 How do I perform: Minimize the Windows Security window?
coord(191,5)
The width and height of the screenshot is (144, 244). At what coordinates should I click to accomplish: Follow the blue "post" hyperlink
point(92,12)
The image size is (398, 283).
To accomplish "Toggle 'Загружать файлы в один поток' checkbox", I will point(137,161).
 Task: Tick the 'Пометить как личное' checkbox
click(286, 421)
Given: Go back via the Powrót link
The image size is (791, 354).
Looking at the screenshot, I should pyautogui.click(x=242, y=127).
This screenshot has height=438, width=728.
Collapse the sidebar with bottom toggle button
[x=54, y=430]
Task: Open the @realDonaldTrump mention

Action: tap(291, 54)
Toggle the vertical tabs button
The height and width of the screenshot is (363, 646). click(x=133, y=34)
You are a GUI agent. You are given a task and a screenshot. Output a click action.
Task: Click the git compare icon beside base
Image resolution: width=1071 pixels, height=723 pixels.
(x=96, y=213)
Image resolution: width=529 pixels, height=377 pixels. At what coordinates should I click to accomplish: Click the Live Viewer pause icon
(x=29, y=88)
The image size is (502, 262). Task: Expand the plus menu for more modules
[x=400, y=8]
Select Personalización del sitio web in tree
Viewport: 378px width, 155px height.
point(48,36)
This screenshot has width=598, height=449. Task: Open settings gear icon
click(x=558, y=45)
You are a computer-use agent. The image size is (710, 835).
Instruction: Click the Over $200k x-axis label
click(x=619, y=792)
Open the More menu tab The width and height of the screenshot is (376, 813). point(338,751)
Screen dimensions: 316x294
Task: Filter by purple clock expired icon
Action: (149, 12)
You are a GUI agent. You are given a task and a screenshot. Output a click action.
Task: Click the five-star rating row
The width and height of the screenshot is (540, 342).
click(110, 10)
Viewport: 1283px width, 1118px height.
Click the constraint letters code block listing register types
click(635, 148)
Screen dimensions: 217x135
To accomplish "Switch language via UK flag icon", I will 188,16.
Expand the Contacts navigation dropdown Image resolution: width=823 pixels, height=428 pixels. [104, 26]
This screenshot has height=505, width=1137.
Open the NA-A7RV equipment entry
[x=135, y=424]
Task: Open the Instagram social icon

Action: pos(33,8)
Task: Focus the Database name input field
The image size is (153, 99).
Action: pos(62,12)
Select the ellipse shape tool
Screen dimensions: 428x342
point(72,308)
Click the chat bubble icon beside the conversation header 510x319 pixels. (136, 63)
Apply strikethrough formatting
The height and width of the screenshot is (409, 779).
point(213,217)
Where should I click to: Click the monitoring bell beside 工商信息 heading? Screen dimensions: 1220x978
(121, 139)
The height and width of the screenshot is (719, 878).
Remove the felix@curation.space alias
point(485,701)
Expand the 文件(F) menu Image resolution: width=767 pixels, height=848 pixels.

Problem to work on:
Please arrange the lines of the listing above as a numbered list, leaving out any blank lines.

Written solution:
1.  How do I perform: Minimize the Windows Security window?
2. coord(191,5)
3. The width and height of the screenshot is (144, 244). At what coordinates should I click to accomplish: Follow the blue "post" hyperlink
4. point(92,12)
5. The image size is (398, 283).
6. To accomplish "Toggle 'Загружать файлы в один поток' checkbox", I will point(137,161).
7.  Task: Tick the 'Пометить как личное' checkbox
8. click(286, 421)
9. Given: Go back via the Powrót link
10. The image size is (791, 354).
11. Looking at the screenshot, I should pyautogui.click(x=242, y=127).
12. This screenshot has height=438, width=728.
13. Collapse the sidebar with bottom toggle button
14. [x=54, y=430]
15. Task: Open the @realDonaldTrump mention
16. Action: tap(291, 54)
17. Toggle the vertical tabs button
18. The height and width of the screenshot is (363, 646). click(x=133, y=34)
19. You are a GUI agent. You are given a task and a screenshot. Output a click action.
20. Task: Click the git compare icon beside base
21. Image resolution: width=1071 pixels, height=723 pixels.
22. (x=96, y=213)
23. Image resolution: width=529 pixels, height=377 pixels. At what coordinates should I click to accomplish: Click the Live Viewer pause icon
24. (x=29, y=88)
25. The image size is (502, 262). Task: Expand the plus menu for more modules
26. [x=400, y=8]
27. Select Personalización del sitio web in tree
28. Viewport: 378px width, 155px height.
29. point(48,36)
30. This screenshot has width=598, height=449. Task: Open settings gear icon
31. click(x=558, y=45)
32. You are a computer-use agent. The image size is (710, 835).
33. Instruction: Click the Over $200k x-axis label
34. click(x=619, y=792)
35. Open the More menu tab The width and height of the screenshot is (376, 813). point(338,751)
36. Screen dimensions: 316x294
37. Task: Filter by purple clock expired icon
38. Action: (149, 12)
39. You are a GUI agent. You are given a task and a screenshot. Output a click action.
40. Task: Click the five-star rating row
41. The width and height of the screenshot is (540, 342).
42. click(110, 10)
43. Viewport: 1283px width, 1118px height.
44. Click the constraint letters code block listing register types
45. click(635, 148)
46. Screen dimensions: 217x135
47. To accomplish "Switch language via UK flag icon", I will 188,16.
48. Expand the Contacts navigation dropdown Image resolution: width=823 pixels, height=428 pixels. [104, 26]
49. This screenshot has height=505, width=1137.
50. Open the NA-A7RV equipment entry
51. [x=135, y=424]
52. Task: Open the Instagram social icon
53. Action: pos(33,8)
54. Task: Focus the Database name input field
55. The image size is (153, 99).
56. Action: pos(62,12)
57. Select the ellipse shape tool
58. Screen dimensions: 428x342
59. point(72,308)
60. Click the chat bubble icon beside the conversation header 510x319 pixels. (136, 63)
61. Apply strikethrough formatting
62. The height and width of the screenshot is (409, 779).
63. point(213,217)
64. Where should I click to: Click the monitoring bell beside 工商信息 heading? Screen dimensions: 1220x978
65. (121, 139)
66. The height and width of the screenshot is (719, 878).
67. Remove the felix@curation.space alias
68. point(485,701)
69. Expand the 文件(F) menu Image resolution: width=767 pixels, height=848 pixels.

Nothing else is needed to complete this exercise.